Coach Randy Carlyle, rarely inspired to compliments and critical of Ryan's poor fitness last season, almost smiled in noting that Ryan no longer struggles to keep up with teammates. That means he can maintain the fast-paced cycling and puck-control game Carlyle wants the Ducks to play.

"Instead of it coming naturally things were happening and then he was reacting," Carlyle said. "He wasn't involved. The puck was over here you'd see him like, 'I've got to go over there and get it.' "

Now, Ryan is pursuing his big chance.

"It's not a make-or-break year but it's time for Bobby Ryan to step onto the big stage," Burke said.

Ryan, a right-handed shooter, has helped his cause during training camp by learning to play the left side and becoming comfortable on his backhand. A good effort in the Ducks' exhibition opener against the San Jose Sharks tonight at the Honda Center would make it clear that the New Jersey native doesn't want to go back to the AHL this season -- or ever.

"The pressure's there," Ryan said of his fourth training camp, "but at the same time I can breathe a little easier than last year, I feel."

Just a little, though.

His future with the Ducks may hinge on how they resolve their salary-cap squeeze, which intensifies each day that Burke can't trade Mathieu Schneider's $5.625-million cap hit.

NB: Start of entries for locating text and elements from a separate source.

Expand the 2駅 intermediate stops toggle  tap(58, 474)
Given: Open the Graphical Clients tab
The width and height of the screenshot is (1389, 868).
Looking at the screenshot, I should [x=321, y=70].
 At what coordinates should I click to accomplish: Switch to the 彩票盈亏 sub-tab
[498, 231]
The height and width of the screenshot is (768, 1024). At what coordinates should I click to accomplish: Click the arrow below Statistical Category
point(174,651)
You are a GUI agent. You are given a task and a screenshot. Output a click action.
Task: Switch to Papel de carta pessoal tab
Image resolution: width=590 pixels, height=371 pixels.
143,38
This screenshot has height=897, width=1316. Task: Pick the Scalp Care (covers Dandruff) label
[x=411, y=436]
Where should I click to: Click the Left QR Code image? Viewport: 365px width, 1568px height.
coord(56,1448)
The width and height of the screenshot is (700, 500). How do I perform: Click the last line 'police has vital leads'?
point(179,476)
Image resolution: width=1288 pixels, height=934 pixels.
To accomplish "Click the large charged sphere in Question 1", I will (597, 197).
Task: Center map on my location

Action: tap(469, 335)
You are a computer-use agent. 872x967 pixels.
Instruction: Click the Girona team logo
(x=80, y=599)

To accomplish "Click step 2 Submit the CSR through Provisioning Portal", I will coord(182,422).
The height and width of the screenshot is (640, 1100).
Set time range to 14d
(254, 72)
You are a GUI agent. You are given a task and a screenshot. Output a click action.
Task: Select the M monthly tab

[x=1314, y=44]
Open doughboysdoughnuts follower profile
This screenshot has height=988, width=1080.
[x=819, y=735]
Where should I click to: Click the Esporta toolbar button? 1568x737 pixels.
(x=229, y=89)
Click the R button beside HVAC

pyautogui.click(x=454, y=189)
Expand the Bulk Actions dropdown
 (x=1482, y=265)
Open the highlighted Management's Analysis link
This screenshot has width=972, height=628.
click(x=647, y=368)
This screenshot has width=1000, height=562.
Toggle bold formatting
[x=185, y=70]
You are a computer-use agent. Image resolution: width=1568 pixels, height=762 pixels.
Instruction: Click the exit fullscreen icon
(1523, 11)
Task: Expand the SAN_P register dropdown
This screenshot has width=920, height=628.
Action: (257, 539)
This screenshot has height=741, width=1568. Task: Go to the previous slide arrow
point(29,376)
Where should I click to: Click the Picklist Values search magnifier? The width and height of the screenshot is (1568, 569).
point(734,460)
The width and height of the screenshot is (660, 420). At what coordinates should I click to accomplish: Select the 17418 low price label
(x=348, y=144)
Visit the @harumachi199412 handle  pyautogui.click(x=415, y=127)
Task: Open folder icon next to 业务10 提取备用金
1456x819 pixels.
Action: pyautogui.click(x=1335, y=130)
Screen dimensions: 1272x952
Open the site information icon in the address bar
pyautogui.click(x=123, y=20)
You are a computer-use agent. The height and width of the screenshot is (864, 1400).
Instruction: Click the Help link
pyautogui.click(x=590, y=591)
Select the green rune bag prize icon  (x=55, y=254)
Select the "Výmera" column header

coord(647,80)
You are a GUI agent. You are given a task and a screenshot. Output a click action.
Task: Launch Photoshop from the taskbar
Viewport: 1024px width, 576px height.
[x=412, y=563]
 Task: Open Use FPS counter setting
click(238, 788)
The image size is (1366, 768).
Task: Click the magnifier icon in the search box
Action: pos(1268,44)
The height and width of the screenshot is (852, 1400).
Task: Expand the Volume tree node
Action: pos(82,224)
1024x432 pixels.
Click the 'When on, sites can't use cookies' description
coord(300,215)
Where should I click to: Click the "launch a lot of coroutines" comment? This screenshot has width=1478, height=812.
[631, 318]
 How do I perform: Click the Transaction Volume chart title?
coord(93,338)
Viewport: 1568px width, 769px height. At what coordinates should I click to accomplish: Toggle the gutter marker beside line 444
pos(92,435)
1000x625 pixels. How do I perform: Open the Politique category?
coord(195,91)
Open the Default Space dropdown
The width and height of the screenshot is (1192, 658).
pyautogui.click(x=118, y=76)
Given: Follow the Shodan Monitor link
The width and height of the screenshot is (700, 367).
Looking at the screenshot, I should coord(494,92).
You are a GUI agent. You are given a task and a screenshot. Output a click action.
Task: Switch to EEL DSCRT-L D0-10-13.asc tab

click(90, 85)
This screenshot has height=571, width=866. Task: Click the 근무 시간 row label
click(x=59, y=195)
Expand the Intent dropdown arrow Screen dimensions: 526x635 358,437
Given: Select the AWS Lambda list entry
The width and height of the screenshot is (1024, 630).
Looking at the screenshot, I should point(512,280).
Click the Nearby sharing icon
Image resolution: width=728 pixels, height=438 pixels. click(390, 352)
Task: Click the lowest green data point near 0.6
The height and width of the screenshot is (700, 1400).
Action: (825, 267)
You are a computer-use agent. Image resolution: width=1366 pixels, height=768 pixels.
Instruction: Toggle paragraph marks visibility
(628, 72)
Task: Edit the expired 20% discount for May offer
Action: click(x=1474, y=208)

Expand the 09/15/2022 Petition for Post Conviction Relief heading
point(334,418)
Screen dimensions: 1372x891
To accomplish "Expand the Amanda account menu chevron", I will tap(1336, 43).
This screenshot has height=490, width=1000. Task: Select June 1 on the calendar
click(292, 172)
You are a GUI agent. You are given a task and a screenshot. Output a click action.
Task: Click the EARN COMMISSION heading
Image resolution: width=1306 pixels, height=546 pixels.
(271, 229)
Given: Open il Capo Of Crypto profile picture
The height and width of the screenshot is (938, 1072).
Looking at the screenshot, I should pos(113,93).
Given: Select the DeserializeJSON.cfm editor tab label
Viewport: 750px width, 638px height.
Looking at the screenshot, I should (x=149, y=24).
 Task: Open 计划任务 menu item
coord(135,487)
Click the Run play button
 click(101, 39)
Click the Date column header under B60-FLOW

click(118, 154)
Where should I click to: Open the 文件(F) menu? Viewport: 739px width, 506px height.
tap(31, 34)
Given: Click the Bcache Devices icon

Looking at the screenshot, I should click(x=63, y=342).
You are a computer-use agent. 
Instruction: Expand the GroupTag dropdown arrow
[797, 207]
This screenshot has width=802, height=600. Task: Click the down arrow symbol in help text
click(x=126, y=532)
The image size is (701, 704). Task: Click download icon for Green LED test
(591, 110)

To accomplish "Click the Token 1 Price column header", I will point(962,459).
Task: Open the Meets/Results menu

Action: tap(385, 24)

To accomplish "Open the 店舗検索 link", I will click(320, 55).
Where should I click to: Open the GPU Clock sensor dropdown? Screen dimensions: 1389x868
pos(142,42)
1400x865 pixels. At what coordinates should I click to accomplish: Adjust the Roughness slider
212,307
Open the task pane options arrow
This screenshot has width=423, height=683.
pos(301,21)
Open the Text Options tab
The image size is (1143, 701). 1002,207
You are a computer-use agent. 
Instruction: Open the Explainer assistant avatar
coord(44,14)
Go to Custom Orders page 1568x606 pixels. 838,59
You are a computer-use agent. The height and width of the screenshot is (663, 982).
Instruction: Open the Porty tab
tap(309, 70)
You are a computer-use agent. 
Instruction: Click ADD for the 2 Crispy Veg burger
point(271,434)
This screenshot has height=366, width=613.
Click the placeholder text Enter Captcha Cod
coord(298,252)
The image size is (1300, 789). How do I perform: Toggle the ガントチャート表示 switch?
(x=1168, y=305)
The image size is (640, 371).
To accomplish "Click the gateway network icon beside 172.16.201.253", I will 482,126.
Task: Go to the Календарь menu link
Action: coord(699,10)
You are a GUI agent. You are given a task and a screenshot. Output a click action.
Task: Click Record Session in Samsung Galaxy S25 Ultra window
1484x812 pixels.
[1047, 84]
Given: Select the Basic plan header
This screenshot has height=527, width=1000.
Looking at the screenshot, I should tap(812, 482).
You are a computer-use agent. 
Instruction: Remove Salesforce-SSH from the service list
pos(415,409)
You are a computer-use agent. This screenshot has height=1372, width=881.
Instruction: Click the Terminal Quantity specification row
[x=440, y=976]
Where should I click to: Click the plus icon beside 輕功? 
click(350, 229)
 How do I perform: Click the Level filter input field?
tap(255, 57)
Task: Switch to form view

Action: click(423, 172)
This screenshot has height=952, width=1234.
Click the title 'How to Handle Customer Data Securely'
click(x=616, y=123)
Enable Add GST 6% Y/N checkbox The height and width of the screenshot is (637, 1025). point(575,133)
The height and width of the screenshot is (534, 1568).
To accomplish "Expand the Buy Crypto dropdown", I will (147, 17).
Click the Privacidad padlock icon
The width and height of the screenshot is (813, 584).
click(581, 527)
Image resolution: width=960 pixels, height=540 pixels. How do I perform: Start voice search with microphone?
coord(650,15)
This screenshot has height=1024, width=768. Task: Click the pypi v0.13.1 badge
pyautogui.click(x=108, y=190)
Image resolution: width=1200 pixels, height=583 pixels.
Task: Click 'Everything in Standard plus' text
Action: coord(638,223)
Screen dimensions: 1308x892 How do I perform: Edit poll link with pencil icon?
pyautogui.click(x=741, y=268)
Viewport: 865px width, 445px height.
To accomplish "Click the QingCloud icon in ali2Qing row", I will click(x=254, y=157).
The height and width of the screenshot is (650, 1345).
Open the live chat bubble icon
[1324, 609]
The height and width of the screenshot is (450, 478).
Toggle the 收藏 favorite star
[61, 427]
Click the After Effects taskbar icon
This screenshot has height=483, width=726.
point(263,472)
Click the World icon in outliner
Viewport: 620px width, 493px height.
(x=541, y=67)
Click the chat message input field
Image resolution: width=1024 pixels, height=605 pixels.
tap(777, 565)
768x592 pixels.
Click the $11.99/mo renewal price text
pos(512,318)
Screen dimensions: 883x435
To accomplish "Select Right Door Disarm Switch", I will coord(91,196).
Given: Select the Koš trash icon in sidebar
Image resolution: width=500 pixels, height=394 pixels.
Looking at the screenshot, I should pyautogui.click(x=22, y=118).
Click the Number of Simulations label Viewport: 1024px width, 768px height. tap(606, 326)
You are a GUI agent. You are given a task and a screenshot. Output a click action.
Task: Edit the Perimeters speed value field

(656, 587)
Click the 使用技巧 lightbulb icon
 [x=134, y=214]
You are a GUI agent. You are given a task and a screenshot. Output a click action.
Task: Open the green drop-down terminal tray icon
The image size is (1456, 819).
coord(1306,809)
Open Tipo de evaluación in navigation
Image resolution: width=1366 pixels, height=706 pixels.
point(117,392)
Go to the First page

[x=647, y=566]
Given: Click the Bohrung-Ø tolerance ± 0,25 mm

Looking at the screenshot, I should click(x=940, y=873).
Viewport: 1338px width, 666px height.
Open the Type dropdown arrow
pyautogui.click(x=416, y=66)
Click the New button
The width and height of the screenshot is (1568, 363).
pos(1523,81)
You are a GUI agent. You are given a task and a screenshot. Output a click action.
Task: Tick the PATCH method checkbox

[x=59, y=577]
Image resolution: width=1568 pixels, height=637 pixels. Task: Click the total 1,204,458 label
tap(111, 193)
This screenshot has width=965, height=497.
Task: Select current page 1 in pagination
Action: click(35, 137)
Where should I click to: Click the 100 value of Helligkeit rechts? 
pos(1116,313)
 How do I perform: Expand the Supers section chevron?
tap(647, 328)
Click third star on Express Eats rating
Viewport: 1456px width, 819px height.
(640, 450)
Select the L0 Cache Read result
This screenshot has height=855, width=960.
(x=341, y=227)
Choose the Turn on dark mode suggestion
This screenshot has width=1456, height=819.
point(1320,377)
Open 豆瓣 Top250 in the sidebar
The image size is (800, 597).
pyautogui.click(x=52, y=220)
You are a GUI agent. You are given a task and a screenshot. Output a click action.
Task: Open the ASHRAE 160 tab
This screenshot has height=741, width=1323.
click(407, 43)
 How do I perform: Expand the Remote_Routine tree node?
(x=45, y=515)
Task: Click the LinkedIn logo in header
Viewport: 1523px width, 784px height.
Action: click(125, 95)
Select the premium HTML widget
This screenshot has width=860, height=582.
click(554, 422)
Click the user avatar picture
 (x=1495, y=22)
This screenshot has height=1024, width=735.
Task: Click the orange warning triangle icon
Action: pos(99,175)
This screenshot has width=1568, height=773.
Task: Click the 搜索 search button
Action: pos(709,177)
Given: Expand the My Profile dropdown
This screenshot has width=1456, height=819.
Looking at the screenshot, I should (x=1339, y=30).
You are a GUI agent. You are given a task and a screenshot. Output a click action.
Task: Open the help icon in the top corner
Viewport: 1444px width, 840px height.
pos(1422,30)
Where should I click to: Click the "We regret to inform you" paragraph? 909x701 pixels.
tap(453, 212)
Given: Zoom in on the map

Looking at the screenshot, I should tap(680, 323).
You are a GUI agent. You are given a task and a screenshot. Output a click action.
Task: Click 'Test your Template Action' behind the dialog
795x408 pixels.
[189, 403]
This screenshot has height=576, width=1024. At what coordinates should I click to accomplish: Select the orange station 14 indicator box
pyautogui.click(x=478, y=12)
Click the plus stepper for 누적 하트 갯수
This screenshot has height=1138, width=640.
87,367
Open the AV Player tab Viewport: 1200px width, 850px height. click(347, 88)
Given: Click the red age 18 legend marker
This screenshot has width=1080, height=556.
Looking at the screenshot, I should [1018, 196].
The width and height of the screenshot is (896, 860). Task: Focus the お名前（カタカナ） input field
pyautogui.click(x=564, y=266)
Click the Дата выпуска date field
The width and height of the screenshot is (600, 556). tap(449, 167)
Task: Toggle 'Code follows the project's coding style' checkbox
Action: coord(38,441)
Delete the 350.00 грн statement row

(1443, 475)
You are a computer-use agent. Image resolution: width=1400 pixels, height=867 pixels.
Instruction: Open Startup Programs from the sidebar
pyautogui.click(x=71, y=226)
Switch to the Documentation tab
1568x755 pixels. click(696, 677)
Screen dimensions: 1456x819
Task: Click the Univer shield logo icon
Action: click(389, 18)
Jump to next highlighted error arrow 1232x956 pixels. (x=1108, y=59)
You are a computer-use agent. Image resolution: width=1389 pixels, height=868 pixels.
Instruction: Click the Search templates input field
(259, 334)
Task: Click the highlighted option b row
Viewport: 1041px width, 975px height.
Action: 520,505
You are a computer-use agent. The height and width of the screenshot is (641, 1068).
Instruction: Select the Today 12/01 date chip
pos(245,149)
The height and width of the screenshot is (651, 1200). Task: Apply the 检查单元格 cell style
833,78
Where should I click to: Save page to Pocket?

It doesn't help the Ducks that bonuses normally carried over to the subsequent season's cap figure must be included in this season's numbers because there's no guarantee of a 2009-10 season while the NHL Players' Assn. retains an option to reopen the collective bargaining agreement.

Ryan's salary is $821,700 but bonuses make his cap hit $1,746,700. With Ryan on the team the Ducks are $3.05 million above the limit -- but that's without re-signing dynamic right wing Teemu Selanne, who's in camp on a tryout agreement that will expire when the season starts.

Burke likely will have to package Schneider with at least one other player and take a player back to create enough cap space for Selanne. Many teams were willing to take Ryan off his hands at this year's draft and many are interested now but Burke is reluctant to let him go at what could be a career-defining moment.

Burke might not have a choice, and that would be a shame.

"I'm expecting this is going to be his breakout year," Selanne said of Ryan. "You can see from his face that he's ready now. . . . He has unbelievable tools. It will be awesome."

But will he display them as a Duck?

Ryan hopes so. Called up last season after Andy McDonald was traded and again after Corey Perry was injured, he wants to be here on merit, not as an understudy.

"This year after building a relationship with the guys in the room I really feel like I'm part of something special here and it's nice to be thrown into the mix," he said. "And to start in this room, to be around the guys right from the get-go, is an added benefit."

Finishing with them would be even better.